Sexta-feira, 27 de Abril de 2007
Alguma água fria

 


 

 

  1. Lendo os blogues, parece que Portugal está à beira de uma mudança de regime. De uma Democracia consolidada – e segundos os ‘marcadores' que detectam democracias consolidadas, a nossa está – parece que vamos passar para um qualquer tipo de autoritarismo, imagino que socrático.

  2. Gosto sobretudo de ver comentadores que não sabem como é a prática jornalística, comentarem intenções do poder sobre a classe. Fiquem a saber, por exemplo, que muito pior que o poder legislativo é o poder dos tribunais, absolutamente arbitrário e absolutamente ignorante sobre a prática jornalística.

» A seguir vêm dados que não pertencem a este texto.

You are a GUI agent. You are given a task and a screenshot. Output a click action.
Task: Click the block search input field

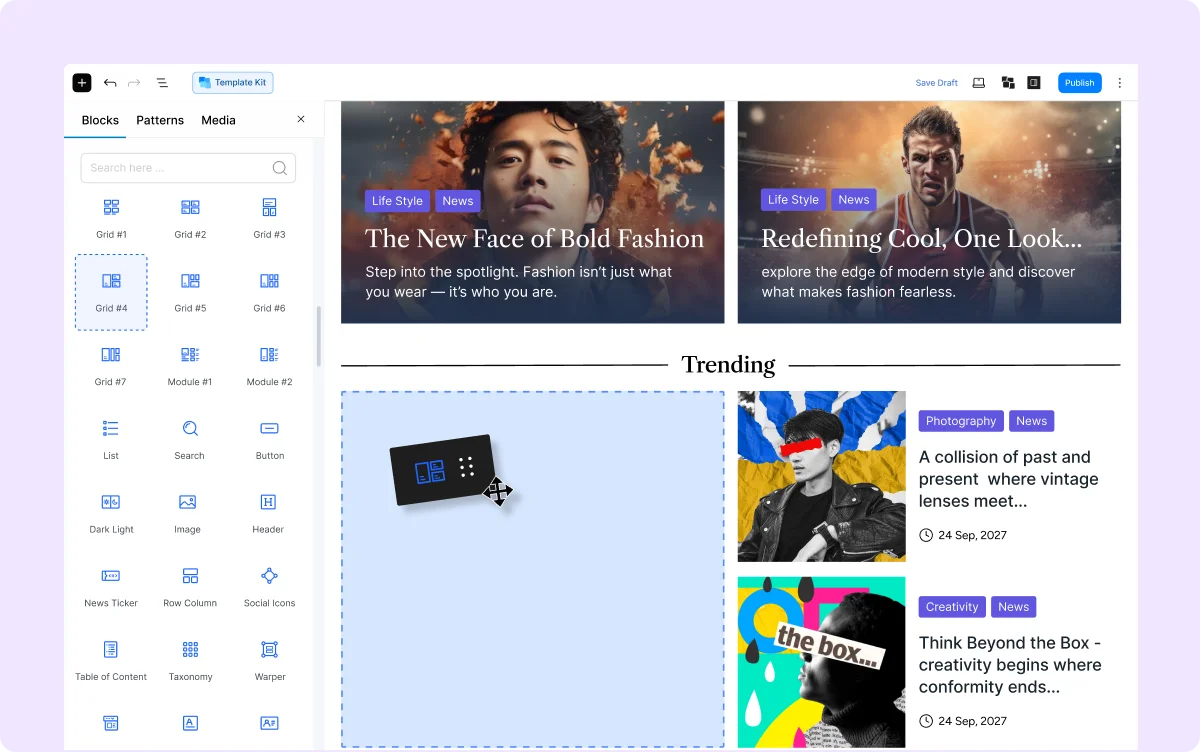pyautogui.click(x=175, y=168)
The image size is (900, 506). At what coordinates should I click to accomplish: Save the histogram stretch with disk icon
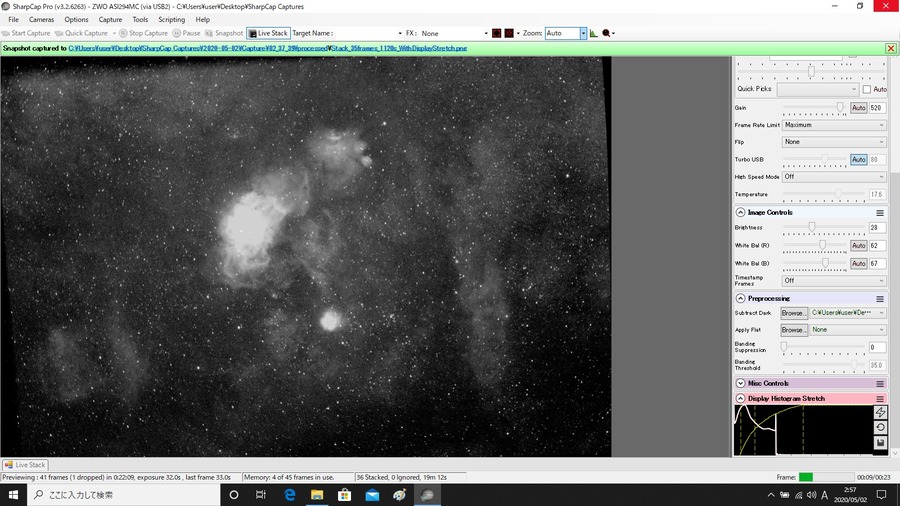pyautogui.click(x=880, y=442)
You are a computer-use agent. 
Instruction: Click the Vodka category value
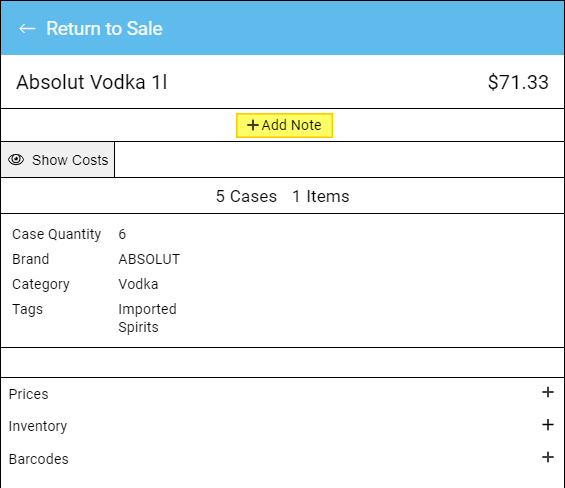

  3. A maioria dos bloggers também escreve num tom que parece indiciar que são uns lutadores pela Liberdade agrilhoados a qualquer coisa. Ele é a ERC, ele é o Pina Moura, ele é o Marcelino, ele é sei lá mais o quê.

  4. Numa coisa concordo, apesar de sermos uma Democracia, a verdade é que não temos uma cultura muito democrática, muito cívica, no nosso dia-a-dia. Os nossos compatriotas não são como gostaríamos. Nem as nossas instituições. Nem as leis. Nem as rules and regulations.

  5. E isso contamina-nos a todos, o que também é normal e previsível, porque a Democracia implica ‘muitos’ e implica que esses muitos sejam parecidos na sua exigência para uns para com os outros.

  6. Considerando a blogosfera uma ordem espontânea, um espaço de discussão permanente e construtiva com muito ruído, mas também com textos belíssimos, eloquentes e inteligentes, é difícil ver onde está esse autoritarismo. Parte do processo permanente da construção Democracia é este revolver do solo que é feito na blogosfera. Refilar, criticar, escrutinar é exactamente o ponto. Mas não é uma lei de Newton, não implica que o mundo mude de um dia para o outro.  

  7. Talvez porque tem pressa, a blogosfera portuguesa escrita pelas elites tem uma certa propensão para a conspiração e para julgar os protagonistas políticos como sórdidos puppet-masters que em breve nos vão obrigar a vestir de igual.

  8. É interessante, porque não é puppet-master quem quer, mas quem tem capacidade para isso. Ao ver ínvias intenções na acção dos políticos, acções que são sempre conducentes a um fim, não estará a blogosfera a passar um inadvertido atestado de inteligência rara aos nossos políticos? Tomara eu que a classe política fosse tão inteligente como é julgada em muitos blogues.

  9. Será que a realidade é mesmo como Lost ou no Prision Break, em que nada é por acaso? Ou é mais como nos romances do Eça, tão mais humana e simples?

  10. Admitamos que é elaborada e recheada de subterrâneos onde tudo é decidido alguns homens. Mas não teremos nós, enquanto cidadãos, meios para instituir uma accountability maior ao que nos rodeia e aflige. Estaremos assim tão agrilhoados, ou é mais fácil falar e escrever do que fazer?